* What is expected *
From the line that includes "Given: Split the" down to the final line of the data below, copy every line exactly and leave the rest out.
** Dataset follows **
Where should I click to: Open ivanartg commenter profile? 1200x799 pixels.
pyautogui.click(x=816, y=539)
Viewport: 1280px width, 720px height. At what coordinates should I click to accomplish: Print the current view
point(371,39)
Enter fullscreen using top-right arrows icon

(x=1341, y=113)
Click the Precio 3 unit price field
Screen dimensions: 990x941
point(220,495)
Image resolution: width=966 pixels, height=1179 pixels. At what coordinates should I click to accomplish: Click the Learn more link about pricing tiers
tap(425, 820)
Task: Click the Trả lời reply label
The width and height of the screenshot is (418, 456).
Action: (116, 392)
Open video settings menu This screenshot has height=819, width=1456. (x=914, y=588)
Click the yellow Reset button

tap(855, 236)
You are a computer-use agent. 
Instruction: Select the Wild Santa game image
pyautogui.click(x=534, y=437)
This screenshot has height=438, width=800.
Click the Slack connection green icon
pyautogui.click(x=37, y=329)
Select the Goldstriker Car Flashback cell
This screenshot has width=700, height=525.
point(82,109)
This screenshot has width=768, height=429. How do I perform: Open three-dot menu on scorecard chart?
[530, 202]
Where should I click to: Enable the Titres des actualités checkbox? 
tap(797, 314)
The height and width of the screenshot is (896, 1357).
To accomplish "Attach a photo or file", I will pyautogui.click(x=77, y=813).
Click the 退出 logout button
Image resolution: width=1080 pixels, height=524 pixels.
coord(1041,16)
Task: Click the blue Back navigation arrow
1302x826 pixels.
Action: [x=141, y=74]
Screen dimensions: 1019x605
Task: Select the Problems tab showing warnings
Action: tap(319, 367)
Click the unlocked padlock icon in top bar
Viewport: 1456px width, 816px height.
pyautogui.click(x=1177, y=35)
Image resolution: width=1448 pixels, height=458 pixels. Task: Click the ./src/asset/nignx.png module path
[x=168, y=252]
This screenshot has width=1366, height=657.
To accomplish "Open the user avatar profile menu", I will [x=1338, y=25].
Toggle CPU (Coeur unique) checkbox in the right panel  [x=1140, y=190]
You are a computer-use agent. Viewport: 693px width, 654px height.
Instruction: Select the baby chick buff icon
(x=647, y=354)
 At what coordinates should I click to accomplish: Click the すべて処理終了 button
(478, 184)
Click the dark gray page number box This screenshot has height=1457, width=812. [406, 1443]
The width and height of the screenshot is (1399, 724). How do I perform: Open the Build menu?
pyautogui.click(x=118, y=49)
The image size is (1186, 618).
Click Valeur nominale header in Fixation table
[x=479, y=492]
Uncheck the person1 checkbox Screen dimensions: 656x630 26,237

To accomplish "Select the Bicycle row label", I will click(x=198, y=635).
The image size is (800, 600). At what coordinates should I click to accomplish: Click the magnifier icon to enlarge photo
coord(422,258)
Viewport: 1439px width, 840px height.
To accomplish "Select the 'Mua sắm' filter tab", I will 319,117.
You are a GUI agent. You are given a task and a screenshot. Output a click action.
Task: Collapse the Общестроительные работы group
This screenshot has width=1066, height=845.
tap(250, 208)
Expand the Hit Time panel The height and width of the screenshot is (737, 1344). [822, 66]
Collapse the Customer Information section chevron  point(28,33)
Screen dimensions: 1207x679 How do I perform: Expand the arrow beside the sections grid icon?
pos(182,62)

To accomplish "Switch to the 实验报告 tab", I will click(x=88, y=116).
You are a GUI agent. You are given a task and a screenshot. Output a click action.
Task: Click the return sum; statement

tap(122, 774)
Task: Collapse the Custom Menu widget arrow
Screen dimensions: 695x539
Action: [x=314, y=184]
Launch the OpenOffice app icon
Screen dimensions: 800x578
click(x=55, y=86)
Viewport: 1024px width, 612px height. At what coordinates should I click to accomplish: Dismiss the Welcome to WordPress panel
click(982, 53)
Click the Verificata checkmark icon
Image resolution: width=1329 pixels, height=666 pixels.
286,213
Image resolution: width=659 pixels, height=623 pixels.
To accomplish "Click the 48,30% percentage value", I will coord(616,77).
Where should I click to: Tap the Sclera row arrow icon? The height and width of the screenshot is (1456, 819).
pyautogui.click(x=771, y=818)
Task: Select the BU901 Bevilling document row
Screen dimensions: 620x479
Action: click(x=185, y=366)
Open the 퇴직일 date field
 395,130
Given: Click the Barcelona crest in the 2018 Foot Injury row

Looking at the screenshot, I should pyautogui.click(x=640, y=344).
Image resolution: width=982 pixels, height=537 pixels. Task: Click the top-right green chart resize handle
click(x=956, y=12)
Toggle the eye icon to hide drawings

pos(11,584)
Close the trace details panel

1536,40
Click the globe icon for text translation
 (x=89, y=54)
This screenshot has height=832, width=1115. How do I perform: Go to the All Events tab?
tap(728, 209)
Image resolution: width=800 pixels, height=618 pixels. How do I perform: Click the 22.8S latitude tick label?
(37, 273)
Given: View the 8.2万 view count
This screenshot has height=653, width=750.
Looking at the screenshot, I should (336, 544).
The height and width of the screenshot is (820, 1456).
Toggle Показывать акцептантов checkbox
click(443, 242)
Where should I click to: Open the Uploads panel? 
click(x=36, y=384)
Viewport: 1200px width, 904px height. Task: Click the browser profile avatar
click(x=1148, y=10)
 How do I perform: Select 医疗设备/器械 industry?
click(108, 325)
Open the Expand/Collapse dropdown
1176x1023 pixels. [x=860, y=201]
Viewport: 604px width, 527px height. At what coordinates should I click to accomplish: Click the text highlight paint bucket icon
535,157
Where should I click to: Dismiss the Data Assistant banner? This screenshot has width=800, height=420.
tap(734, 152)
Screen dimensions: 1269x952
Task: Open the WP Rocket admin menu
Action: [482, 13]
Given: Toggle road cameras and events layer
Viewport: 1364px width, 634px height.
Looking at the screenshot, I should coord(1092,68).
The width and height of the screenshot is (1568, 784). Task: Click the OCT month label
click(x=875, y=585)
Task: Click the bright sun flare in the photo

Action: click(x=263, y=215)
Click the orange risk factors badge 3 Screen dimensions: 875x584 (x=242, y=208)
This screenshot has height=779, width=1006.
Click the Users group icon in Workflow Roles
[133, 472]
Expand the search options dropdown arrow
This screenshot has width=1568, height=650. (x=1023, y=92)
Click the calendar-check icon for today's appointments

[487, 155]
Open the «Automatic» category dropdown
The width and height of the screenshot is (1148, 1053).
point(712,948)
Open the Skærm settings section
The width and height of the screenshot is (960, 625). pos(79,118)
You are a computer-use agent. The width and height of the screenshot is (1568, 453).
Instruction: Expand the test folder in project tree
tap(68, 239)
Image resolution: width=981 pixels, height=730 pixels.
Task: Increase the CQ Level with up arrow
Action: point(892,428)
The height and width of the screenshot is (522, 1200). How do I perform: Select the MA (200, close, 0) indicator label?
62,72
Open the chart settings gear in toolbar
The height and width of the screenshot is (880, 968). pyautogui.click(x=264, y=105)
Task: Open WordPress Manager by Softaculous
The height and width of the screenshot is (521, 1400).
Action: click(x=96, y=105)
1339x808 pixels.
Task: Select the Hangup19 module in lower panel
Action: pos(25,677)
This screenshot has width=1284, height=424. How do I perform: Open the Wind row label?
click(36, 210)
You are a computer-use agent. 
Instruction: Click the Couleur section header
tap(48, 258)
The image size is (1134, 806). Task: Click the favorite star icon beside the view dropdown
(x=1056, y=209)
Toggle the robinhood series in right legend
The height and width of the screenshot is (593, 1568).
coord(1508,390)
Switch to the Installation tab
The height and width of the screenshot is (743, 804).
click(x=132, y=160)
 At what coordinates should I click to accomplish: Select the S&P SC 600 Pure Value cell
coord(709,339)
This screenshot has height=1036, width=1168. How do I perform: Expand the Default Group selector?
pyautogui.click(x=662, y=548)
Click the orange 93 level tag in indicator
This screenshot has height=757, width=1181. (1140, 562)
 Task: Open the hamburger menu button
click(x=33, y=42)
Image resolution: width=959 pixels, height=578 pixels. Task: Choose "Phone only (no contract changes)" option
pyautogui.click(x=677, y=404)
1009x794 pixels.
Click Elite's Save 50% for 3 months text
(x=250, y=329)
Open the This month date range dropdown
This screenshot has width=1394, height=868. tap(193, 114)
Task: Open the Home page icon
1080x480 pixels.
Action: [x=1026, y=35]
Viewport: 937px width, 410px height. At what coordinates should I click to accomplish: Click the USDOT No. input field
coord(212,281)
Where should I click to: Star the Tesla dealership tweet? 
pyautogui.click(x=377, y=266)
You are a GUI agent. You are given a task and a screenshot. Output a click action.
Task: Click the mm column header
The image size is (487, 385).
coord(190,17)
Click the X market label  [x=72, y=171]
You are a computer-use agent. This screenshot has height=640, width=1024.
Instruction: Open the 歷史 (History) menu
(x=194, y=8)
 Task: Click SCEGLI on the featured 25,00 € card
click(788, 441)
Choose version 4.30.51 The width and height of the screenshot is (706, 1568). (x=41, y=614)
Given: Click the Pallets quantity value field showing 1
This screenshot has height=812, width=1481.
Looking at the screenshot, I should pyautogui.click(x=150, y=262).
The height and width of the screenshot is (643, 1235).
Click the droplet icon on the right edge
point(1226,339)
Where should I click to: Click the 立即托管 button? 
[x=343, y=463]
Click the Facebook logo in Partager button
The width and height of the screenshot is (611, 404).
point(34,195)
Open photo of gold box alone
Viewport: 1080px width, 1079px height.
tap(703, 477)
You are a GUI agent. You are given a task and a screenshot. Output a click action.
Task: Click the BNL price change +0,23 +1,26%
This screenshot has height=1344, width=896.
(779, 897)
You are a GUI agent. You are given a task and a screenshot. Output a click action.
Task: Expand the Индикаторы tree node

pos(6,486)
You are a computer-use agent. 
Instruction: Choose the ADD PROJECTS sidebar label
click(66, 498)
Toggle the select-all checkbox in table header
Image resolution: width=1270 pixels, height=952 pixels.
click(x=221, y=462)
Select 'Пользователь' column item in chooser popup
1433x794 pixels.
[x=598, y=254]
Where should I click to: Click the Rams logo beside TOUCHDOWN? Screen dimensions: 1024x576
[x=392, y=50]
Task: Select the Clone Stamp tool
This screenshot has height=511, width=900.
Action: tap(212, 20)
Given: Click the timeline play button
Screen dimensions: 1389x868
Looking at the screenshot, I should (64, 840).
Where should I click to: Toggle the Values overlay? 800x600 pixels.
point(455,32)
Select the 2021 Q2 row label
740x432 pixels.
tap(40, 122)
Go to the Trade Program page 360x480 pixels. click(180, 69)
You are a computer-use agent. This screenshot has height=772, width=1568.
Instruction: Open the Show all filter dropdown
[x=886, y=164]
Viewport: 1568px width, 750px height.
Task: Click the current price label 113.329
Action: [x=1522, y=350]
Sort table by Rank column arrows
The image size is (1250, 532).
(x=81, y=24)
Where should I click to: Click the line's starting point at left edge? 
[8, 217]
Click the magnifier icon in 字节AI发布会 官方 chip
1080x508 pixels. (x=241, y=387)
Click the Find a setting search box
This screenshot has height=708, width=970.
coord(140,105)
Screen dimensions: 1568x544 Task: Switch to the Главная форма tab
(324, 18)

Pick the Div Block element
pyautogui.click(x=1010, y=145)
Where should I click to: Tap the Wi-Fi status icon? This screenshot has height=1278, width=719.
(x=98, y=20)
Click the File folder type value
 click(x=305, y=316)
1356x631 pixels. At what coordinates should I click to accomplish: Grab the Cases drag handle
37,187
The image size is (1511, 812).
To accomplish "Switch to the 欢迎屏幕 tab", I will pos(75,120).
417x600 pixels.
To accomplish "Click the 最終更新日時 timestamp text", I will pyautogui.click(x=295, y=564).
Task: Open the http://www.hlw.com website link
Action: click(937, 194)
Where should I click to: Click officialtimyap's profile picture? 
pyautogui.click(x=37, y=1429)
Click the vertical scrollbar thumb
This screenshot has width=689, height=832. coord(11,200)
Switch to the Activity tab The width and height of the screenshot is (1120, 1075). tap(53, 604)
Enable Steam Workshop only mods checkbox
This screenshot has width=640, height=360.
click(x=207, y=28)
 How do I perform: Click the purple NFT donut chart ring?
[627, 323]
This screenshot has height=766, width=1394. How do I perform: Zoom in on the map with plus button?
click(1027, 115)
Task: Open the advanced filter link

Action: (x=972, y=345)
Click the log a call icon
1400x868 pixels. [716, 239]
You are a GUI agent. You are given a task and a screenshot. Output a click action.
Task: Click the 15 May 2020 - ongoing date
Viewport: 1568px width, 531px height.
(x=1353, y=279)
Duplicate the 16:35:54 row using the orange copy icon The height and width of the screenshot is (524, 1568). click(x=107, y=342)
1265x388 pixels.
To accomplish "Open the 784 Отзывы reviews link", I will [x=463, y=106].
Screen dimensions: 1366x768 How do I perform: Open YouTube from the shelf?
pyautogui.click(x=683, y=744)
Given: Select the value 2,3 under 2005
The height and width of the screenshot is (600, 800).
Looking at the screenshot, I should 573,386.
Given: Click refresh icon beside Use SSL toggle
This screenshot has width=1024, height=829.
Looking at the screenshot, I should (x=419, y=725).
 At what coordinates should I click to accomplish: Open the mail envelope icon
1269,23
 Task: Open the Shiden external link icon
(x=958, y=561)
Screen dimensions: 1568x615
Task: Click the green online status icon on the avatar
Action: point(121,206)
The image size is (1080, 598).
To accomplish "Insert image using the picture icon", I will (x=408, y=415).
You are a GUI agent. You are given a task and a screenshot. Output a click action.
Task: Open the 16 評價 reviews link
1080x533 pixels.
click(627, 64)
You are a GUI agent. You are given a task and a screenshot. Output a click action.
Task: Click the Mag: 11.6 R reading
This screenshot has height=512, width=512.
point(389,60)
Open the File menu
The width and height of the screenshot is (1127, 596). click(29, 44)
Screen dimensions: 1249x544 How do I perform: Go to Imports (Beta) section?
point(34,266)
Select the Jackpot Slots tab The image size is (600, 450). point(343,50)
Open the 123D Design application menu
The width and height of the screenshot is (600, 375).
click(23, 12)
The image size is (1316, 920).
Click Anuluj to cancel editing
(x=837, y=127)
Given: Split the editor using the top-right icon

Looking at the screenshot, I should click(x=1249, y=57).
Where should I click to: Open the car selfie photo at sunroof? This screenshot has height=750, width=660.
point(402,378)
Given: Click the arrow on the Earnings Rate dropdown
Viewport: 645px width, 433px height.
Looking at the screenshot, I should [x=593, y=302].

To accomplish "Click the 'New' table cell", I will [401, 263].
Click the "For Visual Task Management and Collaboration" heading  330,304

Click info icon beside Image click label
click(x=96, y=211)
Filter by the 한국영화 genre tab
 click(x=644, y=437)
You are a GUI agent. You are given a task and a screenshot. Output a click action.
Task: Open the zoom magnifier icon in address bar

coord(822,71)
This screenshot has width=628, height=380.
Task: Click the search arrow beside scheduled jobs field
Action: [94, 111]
** End of Dataset **
* Your solution *
Given: Split the editor using the top-right icon

Looking at the screenshot, I should click(x=1249, y=57).
Where should I click to: Open the car selfie photo at sunroof? This screenshot has height=750, width=660.
point(402,378)
Given: Click the arrow on the Earnings Rate dropdown
Viewport: 645px width, 433px height.
Looking at the screenshot, I should [x=593, y=302].

To accomplish "Click the 'New' table cell", I will [401, 263].
Click the "For Visual Task Management and Collaboration" heading  330,304

Click info icon beside Image click label
click(x=96, y=211)
Filter by the 한국영화 genre tab
 click(x=644, y=437)
You are a GUI agent. You are given a task and a screenshot. Output a click action.
Task: Open the zoom magnifier icon in address bar

coord(822,71)
This screenshot has width=628, height=380.
Task: Click the search arrow beside scheduled jobs field
Action: [94, 111]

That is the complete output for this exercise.